What you need to do: Please quote the items exactly, from the one containing "Click the Scale Project button" through the end of the items.

[start Listed records]

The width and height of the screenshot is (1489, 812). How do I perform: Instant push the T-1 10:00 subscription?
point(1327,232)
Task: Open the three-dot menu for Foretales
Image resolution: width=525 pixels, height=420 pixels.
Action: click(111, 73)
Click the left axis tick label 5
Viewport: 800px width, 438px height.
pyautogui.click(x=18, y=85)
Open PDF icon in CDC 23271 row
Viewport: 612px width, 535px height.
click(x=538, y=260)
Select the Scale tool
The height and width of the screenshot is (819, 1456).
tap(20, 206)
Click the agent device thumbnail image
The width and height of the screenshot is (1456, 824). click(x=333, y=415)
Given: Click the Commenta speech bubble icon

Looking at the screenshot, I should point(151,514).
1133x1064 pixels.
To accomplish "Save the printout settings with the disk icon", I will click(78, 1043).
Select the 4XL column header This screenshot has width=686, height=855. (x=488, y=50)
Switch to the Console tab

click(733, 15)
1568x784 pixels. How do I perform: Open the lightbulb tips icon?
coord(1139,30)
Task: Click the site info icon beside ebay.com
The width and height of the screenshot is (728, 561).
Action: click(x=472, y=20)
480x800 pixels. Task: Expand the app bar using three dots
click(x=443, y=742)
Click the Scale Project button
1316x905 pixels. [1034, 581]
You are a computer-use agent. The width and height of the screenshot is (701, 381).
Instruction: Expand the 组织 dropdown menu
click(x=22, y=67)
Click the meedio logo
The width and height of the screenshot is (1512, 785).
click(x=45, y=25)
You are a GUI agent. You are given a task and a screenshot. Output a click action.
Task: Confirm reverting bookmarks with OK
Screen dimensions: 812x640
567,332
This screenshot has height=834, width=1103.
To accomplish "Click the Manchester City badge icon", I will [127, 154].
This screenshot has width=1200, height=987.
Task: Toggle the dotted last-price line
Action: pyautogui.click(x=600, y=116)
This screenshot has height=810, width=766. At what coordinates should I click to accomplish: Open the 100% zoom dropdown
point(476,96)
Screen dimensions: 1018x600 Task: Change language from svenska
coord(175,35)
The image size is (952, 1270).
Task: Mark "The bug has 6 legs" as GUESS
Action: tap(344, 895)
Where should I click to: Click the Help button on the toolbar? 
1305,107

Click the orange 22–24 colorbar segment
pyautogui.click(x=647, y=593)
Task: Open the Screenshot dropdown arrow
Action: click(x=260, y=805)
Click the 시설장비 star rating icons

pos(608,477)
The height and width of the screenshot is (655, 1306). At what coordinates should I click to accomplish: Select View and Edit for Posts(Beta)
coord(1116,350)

[end Listed records]

Completed task:
Click the Scale Project button
1316x905 pixels. [1034, 581]
You are a computer-use agent. The width and height of the screenshot is (701, 381).
Instruction: Expand the 组织 dropdown menu
click(x=22, y=67)
Click the meedio logo
The width and height of the screenshot is (1512, 785).
click(x=45, y=25)
You are a GUI agent. You are given a task and a screenshot. Output a click action.
Task: Confirm reverting bookmarks with OK
Screen dimensions: 812x640
567,332
This screenshot has height=834, width=1103.
To accomplish "Click the Manchester City badge icon", I will [127, 154].
This screenshot has width=1200, height=987.
Task: Toggle the dotted last-price line
Action: pyautogui.click(x=600, y=116)
This screenshot has height=810, width=766. At what coordinates should I click to accomplish: Open the 100% zoom dropdown
point(476,96)
Screen dimensions: 1018x600 Task: Change language from svenska
coord(175,35)
The image size is (952, 1270).
Task: Mark "The bug has 6 legs" as GUESS
Action: tap(344, 895)
Where should I click to: Click the Help button on the toolbar? 
1305,107

Click the orange 22–24 colorbar segment
pyautogui.click(x=647, y=593)
Task: Open the Screenshot dropdown arrow
Action: click(x=260, y=805)
Click the 시설장비 star rating icons

pos(608,477)
The height and width of the screenshot is (655, 1306). At what coordinates should I click to accomplish: Select View and Edit for Posts(Beta)
coord(1116,350)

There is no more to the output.